EXERCISE DESCRIPTION: Locate the word "will" in the data below, then copy every line that holds it.

(Stored data)
------------------------------------------------
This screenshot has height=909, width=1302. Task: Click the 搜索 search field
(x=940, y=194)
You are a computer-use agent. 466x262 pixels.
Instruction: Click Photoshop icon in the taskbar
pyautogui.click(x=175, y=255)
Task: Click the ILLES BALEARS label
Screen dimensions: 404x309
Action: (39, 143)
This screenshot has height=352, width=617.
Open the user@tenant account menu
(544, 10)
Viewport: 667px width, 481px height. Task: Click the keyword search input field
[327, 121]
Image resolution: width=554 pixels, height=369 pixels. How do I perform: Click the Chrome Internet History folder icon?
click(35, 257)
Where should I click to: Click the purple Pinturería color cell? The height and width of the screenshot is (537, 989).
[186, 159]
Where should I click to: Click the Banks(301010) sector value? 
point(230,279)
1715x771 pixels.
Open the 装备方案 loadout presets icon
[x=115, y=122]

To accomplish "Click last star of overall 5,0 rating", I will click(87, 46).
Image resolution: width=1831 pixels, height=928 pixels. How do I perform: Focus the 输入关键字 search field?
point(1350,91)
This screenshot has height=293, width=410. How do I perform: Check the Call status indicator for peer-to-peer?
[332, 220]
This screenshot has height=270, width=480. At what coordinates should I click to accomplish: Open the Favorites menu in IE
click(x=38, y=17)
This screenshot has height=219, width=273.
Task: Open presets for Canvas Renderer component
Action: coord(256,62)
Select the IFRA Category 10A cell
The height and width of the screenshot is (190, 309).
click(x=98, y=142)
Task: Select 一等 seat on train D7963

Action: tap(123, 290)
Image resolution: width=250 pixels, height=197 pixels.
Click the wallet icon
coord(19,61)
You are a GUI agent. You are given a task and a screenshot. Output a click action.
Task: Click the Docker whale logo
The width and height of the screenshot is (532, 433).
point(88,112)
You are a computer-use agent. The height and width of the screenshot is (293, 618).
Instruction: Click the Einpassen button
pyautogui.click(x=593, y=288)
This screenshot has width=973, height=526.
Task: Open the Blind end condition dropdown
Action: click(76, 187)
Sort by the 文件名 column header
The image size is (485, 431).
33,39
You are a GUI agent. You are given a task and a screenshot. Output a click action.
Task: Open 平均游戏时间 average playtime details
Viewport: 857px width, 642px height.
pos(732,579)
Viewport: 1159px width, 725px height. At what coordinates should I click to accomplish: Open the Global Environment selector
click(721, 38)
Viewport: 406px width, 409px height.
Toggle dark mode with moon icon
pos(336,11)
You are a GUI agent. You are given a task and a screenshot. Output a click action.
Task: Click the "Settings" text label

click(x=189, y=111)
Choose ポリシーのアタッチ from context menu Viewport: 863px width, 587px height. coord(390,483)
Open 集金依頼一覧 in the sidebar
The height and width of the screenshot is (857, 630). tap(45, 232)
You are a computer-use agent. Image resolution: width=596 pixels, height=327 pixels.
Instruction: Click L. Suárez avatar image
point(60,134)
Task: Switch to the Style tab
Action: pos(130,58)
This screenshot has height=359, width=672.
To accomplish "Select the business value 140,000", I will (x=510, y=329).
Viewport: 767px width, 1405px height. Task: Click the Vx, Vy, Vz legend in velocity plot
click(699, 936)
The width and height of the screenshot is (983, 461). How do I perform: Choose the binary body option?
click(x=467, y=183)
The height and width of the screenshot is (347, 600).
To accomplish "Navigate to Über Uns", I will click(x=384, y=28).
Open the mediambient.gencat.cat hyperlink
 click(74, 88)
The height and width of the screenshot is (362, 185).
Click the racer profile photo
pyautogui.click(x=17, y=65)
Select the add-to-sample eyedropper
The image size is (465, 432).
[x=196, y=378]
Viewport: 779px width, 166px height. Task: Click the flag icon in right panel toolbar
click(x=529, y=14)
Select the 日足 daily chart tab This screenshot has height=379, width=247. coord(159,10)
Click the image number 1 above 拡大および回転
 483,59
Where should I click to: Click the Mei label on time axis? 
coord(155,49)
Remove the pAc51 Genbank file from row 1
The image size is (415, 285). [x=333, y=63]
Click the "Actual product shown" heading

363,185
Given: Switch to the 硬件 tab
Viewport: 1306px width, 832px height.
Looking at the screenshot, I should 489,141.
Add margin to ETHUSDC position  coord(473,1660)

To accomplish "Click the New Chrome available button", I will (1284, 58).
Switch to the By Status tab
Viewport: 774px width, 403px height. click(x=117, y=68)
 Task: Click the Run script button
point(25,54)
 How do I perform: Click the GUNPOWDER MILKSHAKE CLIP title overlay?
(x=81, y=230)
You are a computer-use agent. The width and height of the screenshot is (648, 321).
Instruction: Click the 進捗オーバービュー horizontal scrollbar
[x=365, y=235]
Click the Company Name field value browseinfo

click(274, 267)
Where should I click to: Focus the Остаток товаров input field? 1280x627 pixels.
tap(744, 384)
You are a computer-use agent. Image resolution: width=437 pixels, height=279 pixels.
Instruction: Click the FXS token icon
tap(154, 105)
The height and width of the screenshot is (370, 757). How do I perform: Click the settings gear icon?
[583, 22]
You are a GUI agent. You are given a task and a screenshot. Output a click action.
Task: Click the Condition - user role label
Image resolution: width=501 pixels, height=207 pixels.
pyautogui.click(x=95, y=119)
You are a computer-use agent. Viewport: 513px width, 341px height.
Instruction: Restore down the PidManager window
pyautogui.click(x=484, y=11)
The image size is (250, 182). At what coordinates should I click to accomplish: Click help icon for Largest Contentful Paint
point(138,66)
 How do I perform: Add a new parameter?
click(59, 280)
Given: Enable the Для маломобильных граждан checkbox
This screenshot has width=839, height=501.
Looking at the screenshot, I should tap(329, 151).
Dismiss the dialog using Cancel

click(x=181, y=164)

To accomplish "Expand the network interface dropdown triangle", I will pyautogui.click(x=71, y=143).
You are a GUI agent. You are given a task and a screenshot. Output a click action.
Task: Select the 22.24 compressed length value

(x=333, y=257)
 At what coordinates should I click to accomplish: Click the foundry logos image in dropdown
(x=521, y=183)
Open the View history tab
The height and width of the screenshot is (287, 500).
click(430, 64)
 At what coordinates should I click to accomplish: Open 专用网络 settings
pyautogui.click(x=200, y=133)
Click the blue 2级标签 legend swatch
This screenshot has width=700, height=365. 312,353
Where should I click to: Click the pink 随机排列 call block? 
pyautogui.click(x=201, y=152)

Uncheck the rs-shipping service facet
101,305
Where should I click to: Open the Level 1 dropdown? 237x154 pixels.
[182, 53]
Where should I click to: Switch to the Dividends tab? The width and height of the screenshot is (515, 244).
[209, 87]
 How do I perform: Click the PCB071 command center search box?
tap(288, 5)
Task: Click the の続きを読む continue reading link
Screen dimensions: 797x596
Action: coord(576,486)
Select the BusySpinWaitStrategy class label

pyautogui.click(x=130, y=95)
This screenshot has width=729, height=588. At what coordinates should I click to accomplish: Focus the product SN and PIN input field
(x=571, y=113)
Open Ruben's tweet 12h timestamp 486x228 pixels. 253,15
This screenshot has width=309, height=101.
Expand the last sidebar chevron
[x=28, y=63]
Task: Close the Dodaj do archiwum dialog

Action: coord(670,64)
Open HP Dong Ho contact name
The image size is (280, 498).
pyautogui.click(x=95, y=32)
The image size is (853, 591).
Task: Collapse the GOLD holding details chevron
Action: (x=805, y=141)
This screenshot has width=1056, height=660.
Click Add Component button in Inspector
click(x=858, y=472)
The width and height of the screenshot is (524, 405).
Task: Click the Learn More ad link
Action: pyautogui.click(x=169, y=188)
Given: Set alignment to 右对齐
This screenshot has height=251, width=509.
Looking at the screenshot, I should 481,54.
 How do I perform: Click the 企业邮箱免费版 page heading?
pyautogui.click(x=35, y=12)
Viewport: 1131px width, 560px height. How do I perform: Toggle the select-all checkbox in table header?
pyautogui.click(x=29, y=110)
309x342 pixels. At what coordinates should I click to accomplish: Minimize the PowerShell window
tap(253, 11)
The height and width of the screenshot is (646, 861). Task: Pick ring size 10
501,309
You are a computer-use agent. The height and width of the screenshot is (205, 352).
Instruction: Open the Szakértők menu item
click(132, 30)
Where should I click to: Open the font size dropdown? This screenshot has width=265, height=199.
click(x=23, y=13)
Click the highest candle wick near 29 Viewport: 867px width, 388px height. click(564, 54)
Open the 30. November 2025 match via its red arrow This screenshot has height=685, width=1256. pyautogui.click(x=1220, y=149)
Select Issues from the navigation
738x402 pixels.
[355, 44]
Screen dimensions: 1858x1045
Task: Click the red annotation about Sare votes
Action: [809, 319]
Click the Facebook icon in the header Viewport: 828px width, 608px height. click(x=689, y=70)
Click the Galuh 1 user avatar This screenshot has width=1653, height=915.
------------------------------------------------
EXPECTED ANSWER:
To accomplish "Click last star of overall 5,0 rating", I will click(87, 46).
To accomplish "Select the business value 140,000", I will (x=510, y=329).
To accomplish "Navigate to Über Uns", I will click(x=384, y=28).
To accomplish "Click the New Chrome available button", I will (1284, 58).
To accomplish "Expand the network interface dropdown triangle", I will pyautogui.click(x=71, y=143).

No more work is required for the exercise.